**TASK ITEM:** Starting with the line that contains "Where should I", give again exactly and only each line through the end of the records; include the last line and exclude pictures.

○ ○ ○

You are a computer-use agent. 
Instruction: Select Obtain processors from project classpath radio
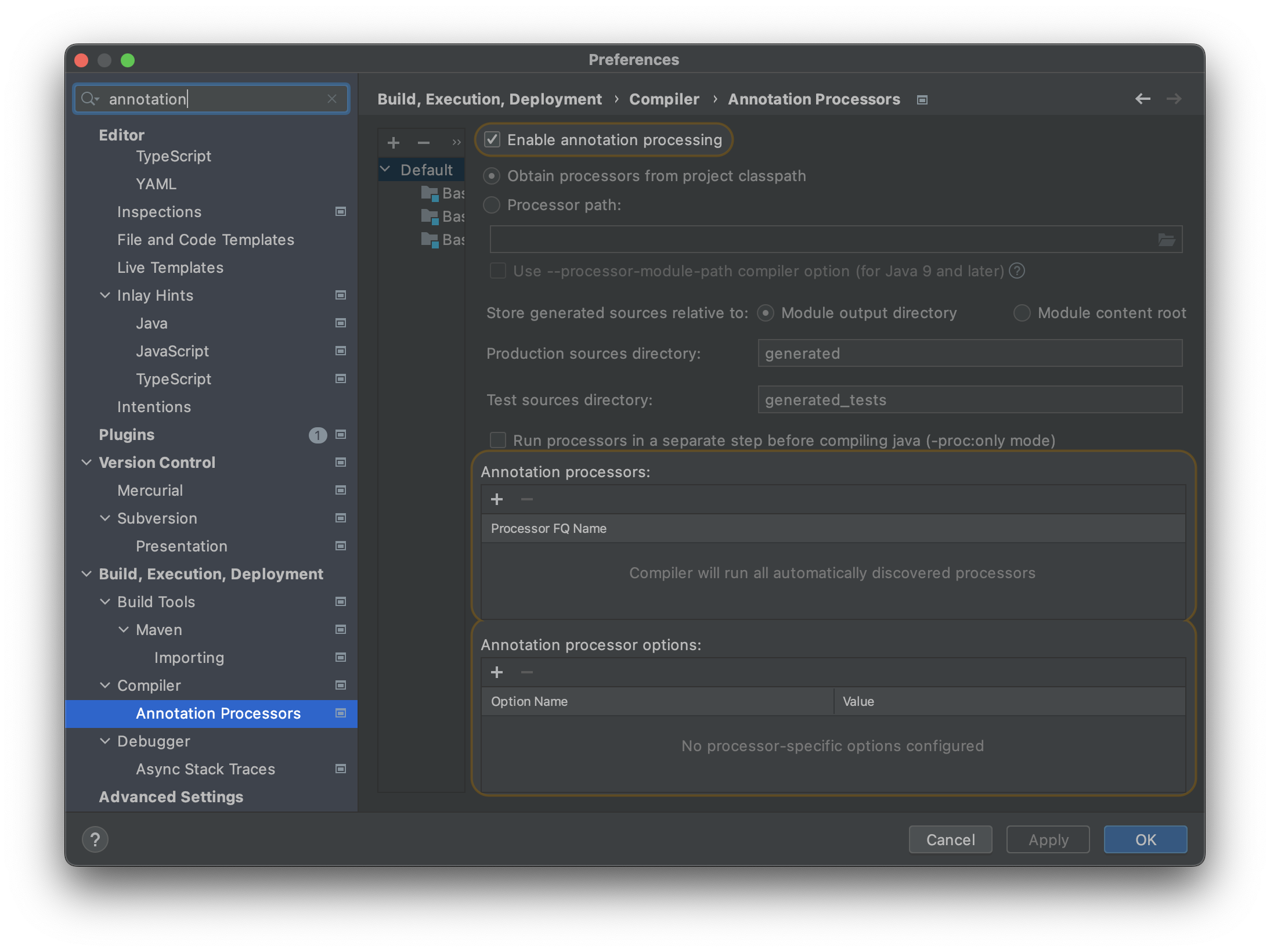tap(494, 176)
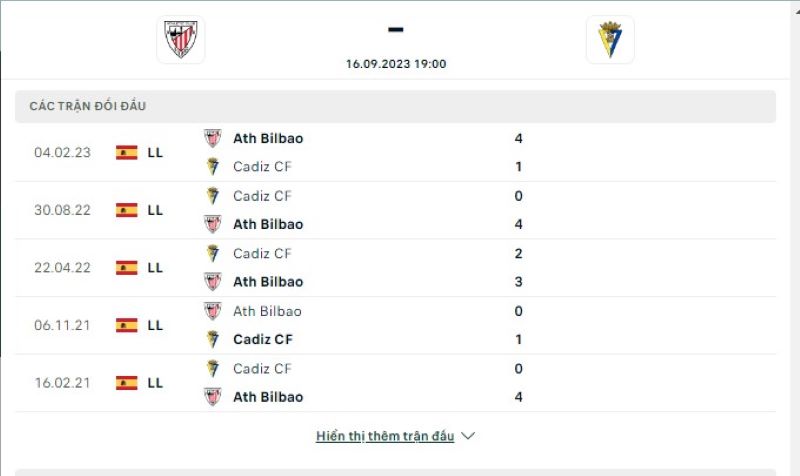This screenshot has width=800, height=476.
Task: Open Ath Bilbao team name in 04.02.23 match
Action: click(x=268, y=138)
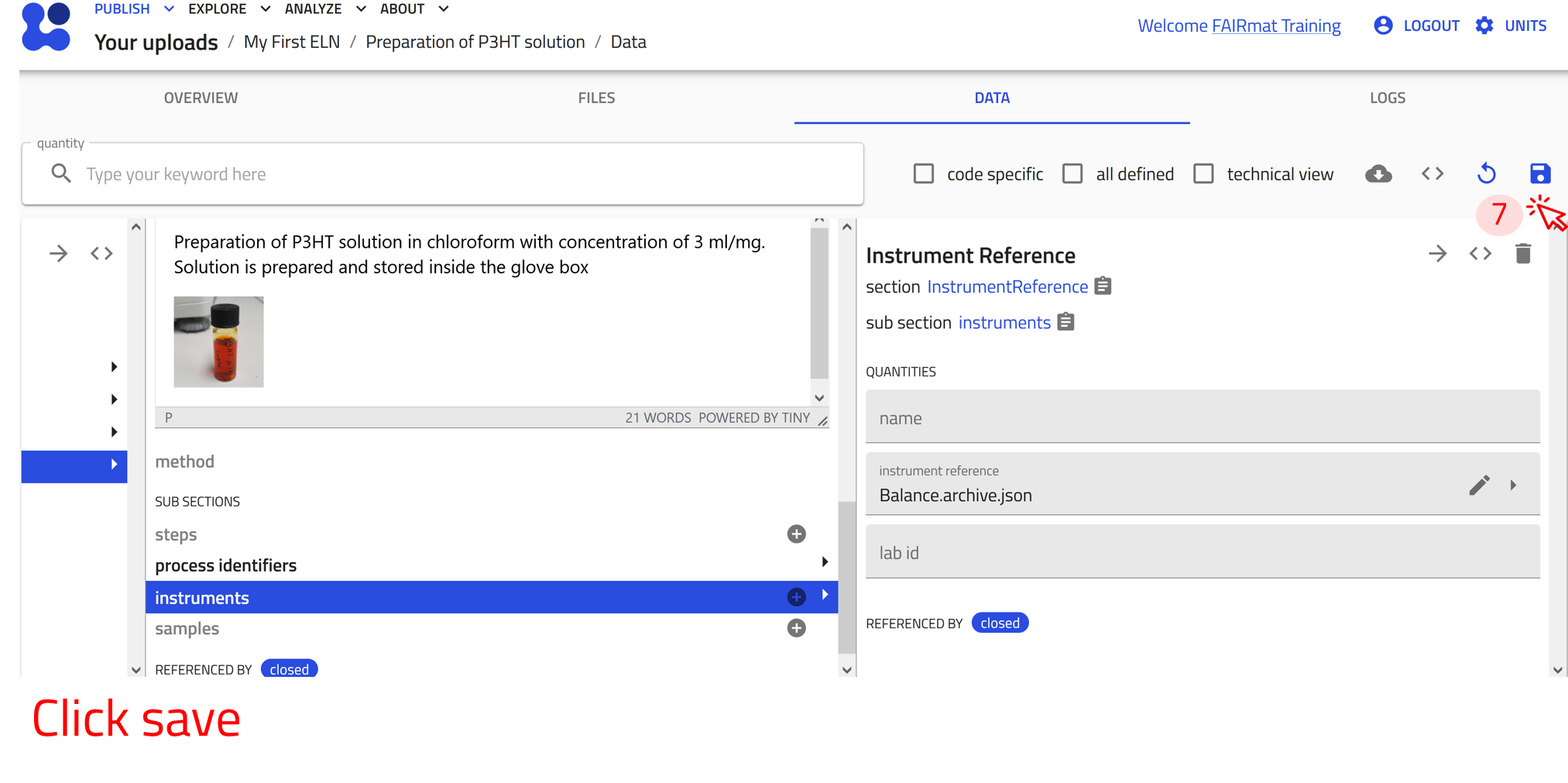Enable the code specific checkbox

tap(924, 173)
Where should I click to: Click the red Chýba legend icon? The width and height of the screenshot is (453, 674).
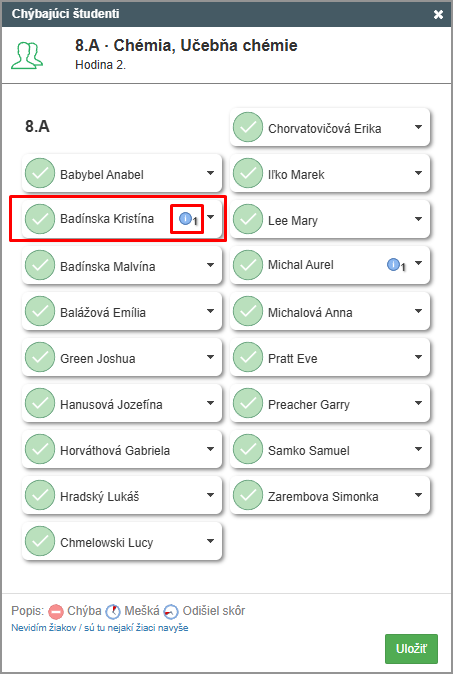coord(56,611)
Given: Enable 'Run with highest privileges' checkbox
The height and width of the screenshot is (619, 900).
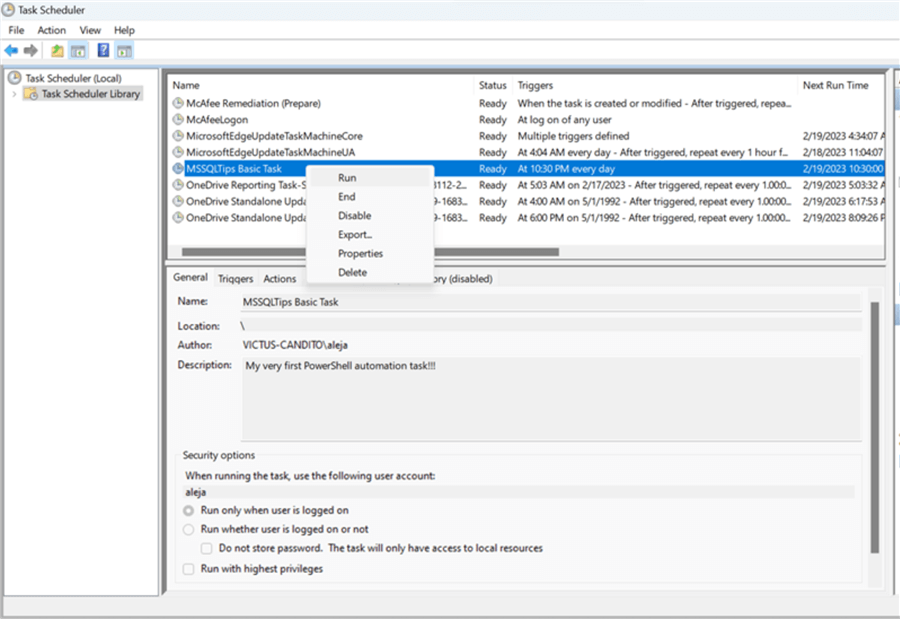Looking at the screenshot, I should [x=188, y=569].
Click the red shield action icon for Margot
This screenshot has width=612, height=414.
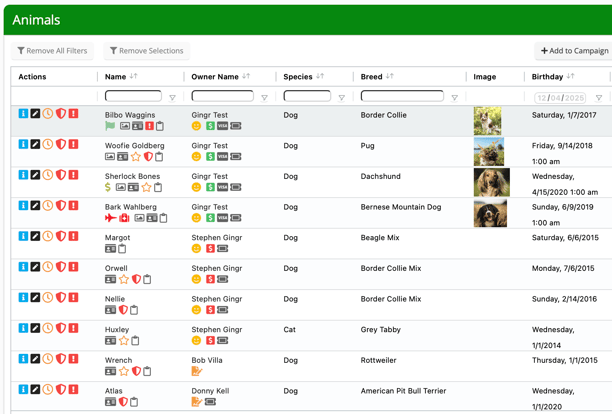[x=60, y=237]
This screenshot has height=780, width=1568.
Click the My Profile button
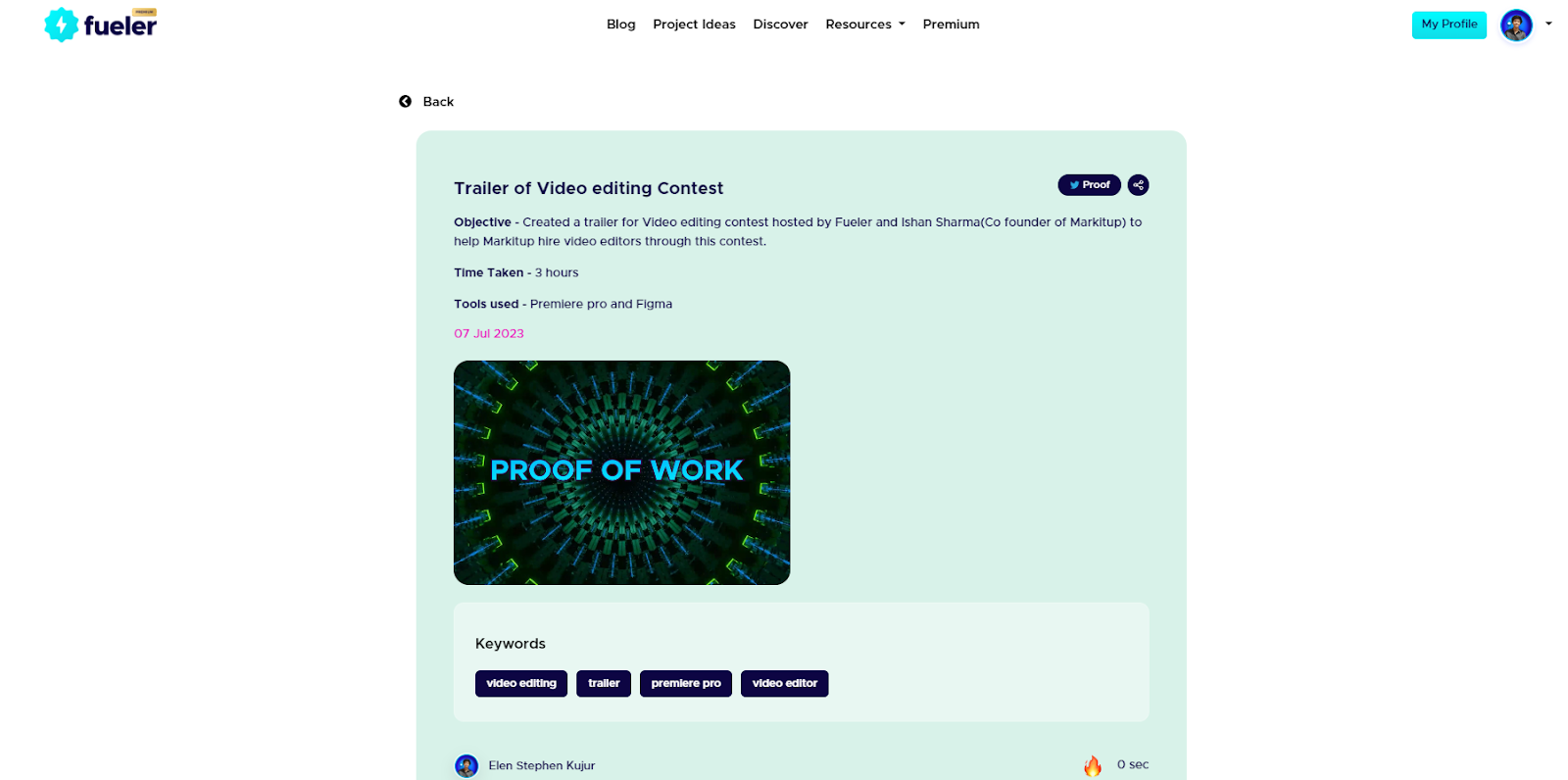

○ ○ ○

**RESPONSE:**
Where should I click to: Click the red Chýba legend icon? The width and height of the screenshot is (453, 674).
coord(56,611)
Given: Enable 'Run with highest privileges' checkbox
The height and width of the screenshot is (619, 900).
Looking at the screenshot, I should [x=188, y=569].
Click the red shield action icon for Margot
This screenshot has width=612, height=414.
[x=60, y=237]
This screenshot has height=780, width=1568.
Click the My Profile button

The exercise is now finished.